# How Close Are We to God's Algorithm?

First, I think a distinction must be made that I really hadn't thought about very much. It occurs to me that Tom's method or something akin to it might eventually be able to determine the diameter of the cube group in the face turn metric without actually enumerating the complete God's algorithm. Which is to say, Tom's method is a near-optimal solver for cosets. Generally speaking, it doesn't determine optional solutions and it doesn't determine solutions for individual positions. But that's ok for determining the diameter. If Tom's program could reduce the overall upper limit for the diameter down to some N and if at least one position could be found for which the optional solution required N moves, then the diameter would be proven to be N. And the best candidate we have for N right now is 20. So I think it's possible or even likely that the diameter problem will be solved before the full God's Algorithm problem will be solved. That possibility hadn't occurred to me until recently.

Second, how fast does does a full God's Algorithm program have to run? As a first approximation, let's say that the run time can be reduced to about a million computer years and that we desire to solve the problem in about a year. That means that a million volunteers on the Internet would have to be willing to run a cube solver for a year to achieve that desired result. Whether it would be possible to get that many volunteers is problematic, but let's proceed on the assumption it would be possible.

It is well known that the cube space of about 4.3E19 positions can be reduced by about 96 times using symmetry and antisymmetry. That reduces the search space to about 4.5E17 positions that would have to be solved optimally. Each of our 1,000,000 computers would have to solve about 4.5E11 positions. There are 31536000 seconds in a non-leap year. So each of our million computers would have to solve optimally a little better than 14,000 positions per second. (I calculate 14,286.5 positions per second to be precise, but such precision is silly when there are so many approximations that have gone into the calculations.)

So that raises the question of how close are we to solving 14,000 positions per second. Tom's program is reported to solve 16 million positions per second. However, I think we are comparing apples and oranges, and maybe Tom can clarify. I think he is reporting near-optimal solutions rather than optimal solutions. And I think he is multiplying the number of cosets solved by the number of positions in the coset to come up with the 16 million figure. Actually, I get a slightly different answer than 16 million, but it's very close. The coset size is about 19.5 billion. The average time to solve a coset is reported to be 18 minutes, which yields about 975 million positions per minute. Dividing by 60 yields about 18 million positions per second, which is close to Tom's 16 million. I'm probably doing something wrong in my calculations. If so, someone please correct me.

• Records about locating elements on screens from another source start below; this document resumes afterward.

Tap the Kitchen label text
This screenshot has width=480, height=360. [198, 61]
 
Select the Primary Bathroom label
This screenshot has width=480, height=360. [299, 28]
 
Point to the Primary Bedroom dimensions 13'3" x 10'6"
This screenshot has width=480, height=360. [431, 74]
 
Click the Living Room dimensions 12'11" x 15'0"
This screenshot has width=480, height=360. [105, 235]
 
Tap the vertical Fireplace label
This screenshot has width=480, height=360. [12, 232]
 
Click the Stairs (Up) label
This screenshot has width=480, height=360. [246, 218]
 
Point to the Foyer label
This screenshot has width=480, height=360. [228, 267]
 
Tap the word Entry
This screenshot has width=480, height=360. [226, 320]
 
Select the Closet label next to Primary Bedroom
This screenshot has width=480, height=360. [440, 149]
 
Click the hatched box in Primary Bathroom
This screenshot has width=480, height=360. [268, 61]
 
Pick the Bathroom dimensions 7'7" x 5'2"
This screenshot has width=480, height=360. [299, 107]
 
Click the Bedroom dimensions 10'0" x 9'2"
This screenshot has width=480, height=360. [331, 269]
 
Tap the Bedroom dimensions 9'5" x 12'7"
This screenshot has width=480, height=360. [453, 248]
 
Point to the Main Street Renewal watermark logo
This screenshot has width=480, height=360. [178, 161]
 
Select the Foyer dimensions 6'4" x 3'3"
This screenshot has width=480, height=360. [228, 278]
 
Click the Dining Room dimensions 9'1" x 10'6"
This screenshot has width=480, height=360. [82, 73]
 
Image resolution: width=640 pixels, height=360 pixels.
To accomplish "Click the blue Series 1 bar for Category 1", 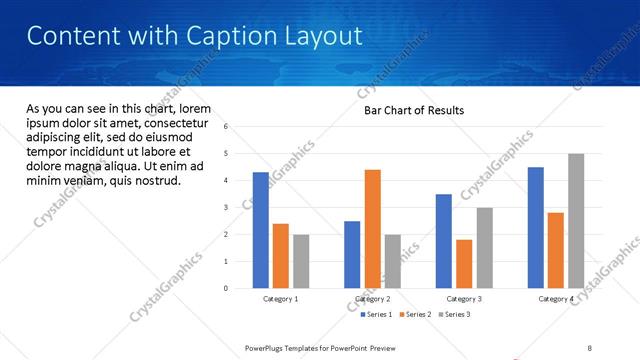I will [x=261, y=230].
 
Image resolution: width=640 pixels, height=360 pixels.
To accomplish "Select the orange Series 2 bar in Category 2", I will [x=372, y=229].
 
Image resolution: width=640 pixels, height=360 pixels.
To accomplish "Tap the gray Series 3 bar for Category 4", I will [x=575, y=221].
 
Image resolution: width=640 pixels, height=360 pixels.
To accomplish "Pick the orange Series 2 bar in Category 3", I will [x=464, y=264].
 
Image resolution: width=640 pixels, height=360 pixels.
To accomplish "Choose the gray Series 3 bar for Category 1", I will [x=301, y=261].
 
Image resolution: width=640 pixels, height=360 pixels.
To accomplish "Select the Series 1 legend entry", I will [x=376, y=314].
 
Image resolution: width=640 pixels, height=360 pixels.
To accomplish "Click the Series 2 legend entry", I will [x=415, y=314].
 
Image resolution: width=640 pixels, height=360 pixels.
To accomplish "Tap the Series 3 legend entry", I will [x=454, y=314].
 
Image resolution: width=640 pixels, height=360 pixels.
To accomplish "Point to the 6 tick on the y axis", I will [x=226, y=127].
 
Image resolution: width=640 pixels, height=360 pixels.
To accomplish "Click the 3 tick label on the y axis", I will [x=226, y=207].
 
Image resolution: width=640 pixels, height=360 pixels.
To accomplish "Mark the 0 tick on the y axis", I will [x=226, y=288].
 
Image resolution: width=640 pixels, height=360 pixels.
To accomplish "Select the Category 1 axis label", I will [x=281, y=299].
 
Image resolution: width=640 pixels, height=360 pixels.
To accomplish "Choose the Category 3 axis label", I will [x=464, y=299].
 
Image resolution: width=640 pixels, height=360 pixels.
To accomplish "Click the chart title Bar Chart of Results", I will [x=413, y=110].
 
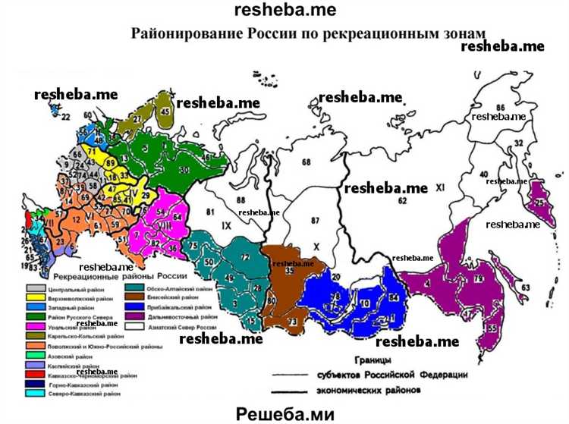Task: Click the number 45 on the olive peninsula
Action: coord(165,111)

In any case, I think that if it would be possible to achieve optimal solutions for about 14,000 positions per second, and if it would be possible to have about a million volunteers on the Internet to run such a program, the the full God's Algorithm could be calculated in about a year. I can think of three basic algorithms that could be used to accomplish such a calculation. In the interest of space, I'll discuss those three algorithms in a separate message.

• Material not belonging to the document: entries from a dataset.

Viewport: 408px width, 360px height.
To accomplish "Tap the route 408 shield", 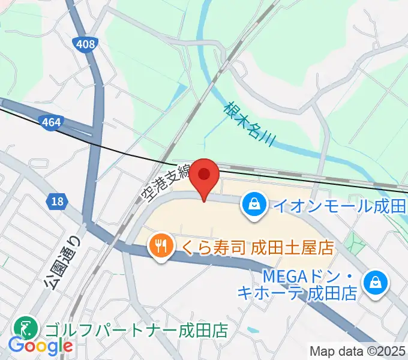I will [x=85, y=43].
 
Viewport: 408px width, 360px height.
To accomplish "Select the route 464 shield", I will [x=51, y=122].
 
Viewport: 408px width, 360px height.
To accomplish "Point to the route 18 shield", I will [x=57, y=203].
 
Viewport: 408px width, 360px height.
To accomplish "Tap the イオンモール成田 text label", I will [x=339, y=206].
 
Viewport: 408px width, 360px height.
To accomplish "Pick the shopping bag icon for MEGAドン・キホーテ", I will [x=376, y=282].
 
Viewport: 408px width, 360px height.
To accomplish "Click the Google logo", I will [x=40, y=346].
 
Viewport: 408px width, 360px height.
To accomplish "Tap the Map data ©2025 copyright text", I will [x=358, y=352].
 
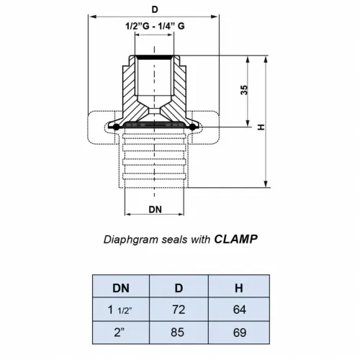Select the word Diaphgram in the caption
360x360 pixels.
click(x=127, y=238)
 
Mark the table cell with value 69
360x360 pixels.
click(x=238, y=333)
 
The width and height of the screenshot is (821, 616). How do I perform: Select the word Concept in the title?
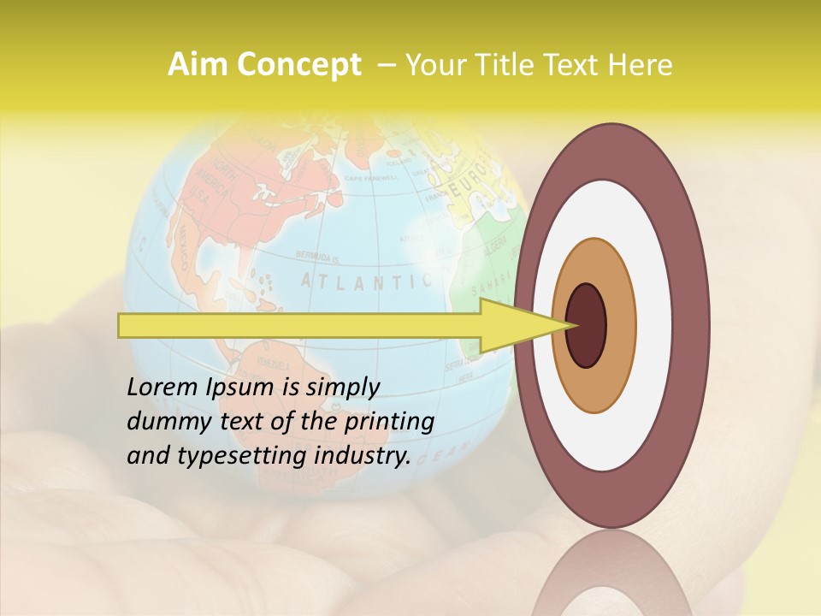tap(298, 65)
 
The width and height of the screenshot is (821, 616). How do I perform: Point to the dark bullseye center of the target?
tap(587, 325)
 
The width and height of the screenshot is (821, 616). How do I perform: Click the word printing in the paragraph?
tap(389, 422)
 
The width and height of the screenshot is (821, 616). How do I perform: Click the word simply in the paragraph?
tap(342, 388)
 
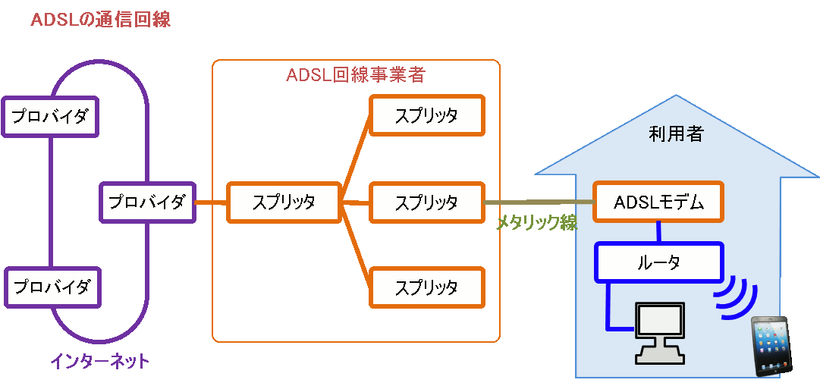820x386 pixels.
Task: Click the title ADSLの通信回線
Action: [100, 20]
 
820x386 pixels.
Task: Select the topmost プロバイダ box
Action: [51, 117]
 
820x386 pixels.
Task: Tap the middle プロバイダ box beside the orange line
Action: [147, 202]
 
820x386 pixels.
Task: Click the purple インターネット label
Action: [99, 362]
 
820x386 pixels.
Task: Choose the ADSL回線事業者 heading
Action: [356, 75]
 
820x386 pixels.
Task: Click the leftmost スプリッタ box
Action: [284, 202]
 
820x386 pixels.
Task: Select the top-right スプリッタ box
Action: [426, 115]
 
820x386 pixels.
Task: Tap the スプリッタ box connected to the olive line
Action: [426, 202]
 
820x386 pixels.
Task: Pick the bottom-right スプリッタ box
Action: [426, 287]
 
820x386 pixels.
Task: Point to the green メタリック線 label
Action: [537, 222]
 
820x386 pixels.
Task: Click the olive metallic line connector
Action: [539, 202]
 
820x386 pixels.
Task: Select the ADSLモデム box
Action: [658, 202]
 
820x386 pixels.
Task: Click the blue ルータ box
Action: [658, 262]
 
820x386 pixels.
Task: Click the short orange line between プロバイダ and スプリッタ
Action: [211, 202]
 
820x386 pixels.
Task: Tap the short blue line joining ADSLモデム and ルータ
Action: [658, 231]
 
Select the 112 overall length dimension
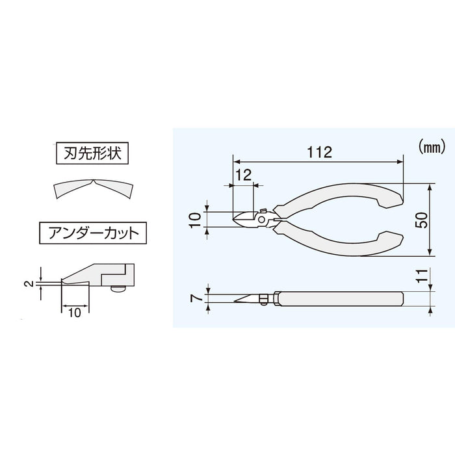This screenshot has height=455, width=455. (319, 153)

## Comment viewing options

### Distributed computing for the cube

I have generally assumed the diameter would be found before a complete distance distribution was determined. I think some people might say that a true "God's algorithm calculation" would give you for each position, at least one move that gets you closer to "solved" (or some specified "start" postion). If the distance of each position is calculated and stored, that might also be called a God's algorithm calculation. In fact, storing the distance mod 3 for every position would let one determine the distance of each position with a quick and simple procedure, as has been previously mentioned on this forum. A short series of depth one searches provides an optimal sequence for a position. I would consider merely tabulating the distances for all positions another step further from a true God's algorithm calculation. With the size of the cube group, any distance lookup table would probably require many internet-connected computers to hold all the data. A mere tabulation of the distances is a much more feasible task and allows you to calculate the average distance as well as giving you the maximum.

Merely finding the diameter (sometimes called God's number), I would not really consider to be a God's algorithm calculation. However, that would probably be of much more interest to the general public than a complete tabulation of distances of all positions.

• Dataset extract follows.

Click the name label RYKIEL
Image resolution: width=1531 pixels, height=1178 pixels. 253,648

On the topic of carrying out a Rubiks's cube analysis via distributed computing, I thought I would mention that a speedcuber named Lars Vandenbergh recently did a couple of Rubik's cube analyses using distributed computing. The analyses were to compute the number of moves needed to solve the 4 edges of a face, with the face chosen to give the result that minimizes the number for each position. He did one analysis for FTM and one for QTM. Corners, of course, could be ignored so there was slightly under a trillion total positions to consider. He did not use symmetry to reduce the amount of calculations, but he broke the problem down into 2048 orientation cases.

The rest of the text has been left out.